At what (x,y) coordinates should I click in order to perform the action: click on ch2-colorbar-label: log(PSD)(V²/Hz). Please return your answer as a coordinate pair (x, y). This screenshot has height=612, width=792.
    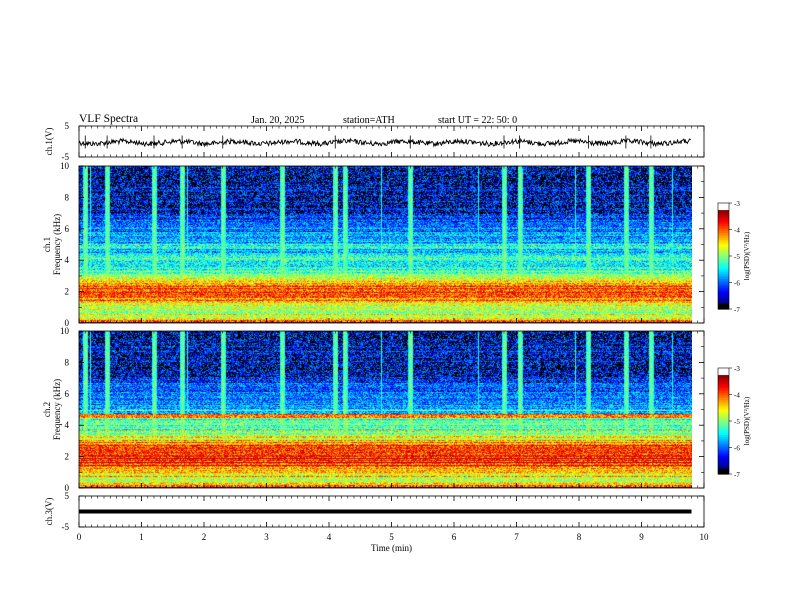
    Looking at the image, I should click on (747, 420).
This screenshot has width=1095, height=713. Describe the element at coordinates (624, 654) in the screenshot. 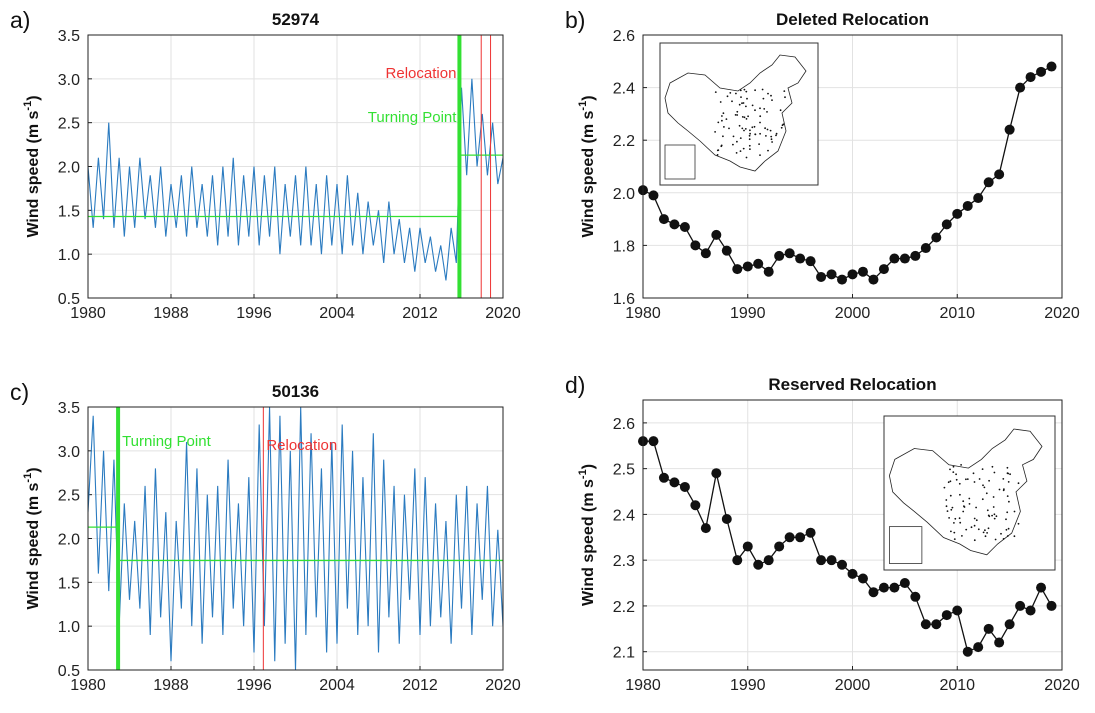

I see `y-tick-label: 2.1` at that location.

+---+

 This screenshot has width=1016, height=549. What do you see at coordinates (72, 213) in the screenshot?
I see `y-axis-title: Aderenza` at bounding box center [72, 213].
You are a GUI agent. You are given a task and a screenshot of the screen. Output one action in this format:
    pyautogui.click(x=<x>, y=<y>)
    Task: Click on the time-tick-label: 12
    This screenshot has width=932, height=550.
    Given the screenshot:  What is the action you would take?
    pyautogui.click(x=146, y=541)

+---+

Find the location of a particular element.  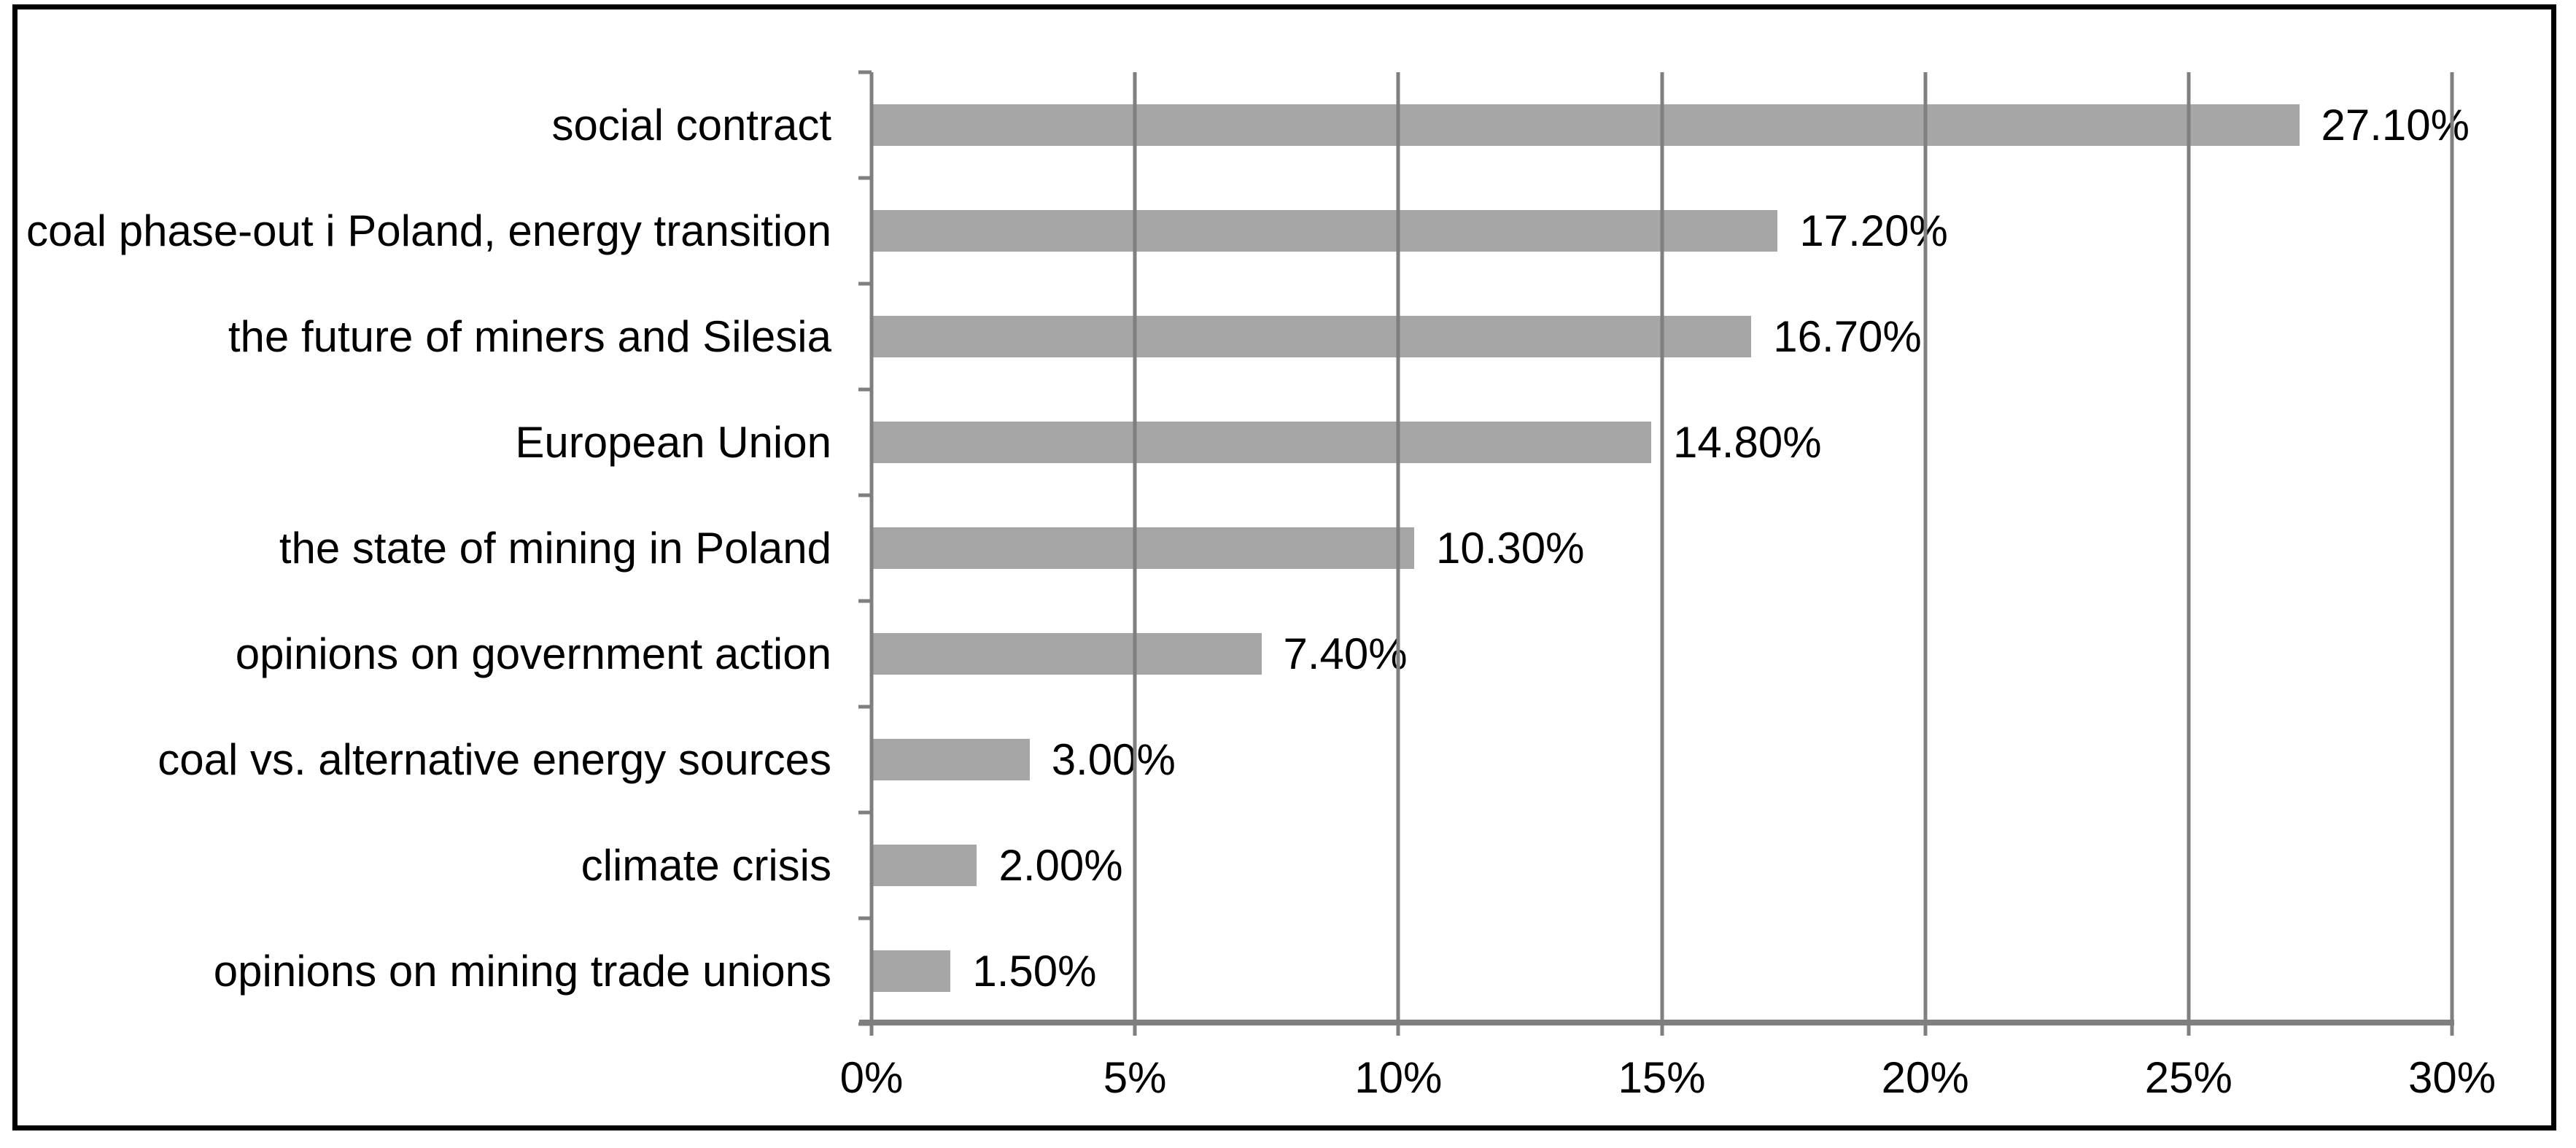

+---+

-- Task brief --
Reproduce the records verbatim from the line with "You are a GUI" up to and including the line with "pyautogui.click(x=146, y=541)".

-- Reply to the exercise --
You are a GUI agent. You are given a task and a screenshot of the screen. Output one action in this format:
    pyautogui.click(x=<x>, y=<y>)
    Task: Click on the time-tick-label: 12
    This screenshot has width=932, height=550.
    Given the screenshot:  What is the action you would take?
    pyautogui.click(x=146, y=541)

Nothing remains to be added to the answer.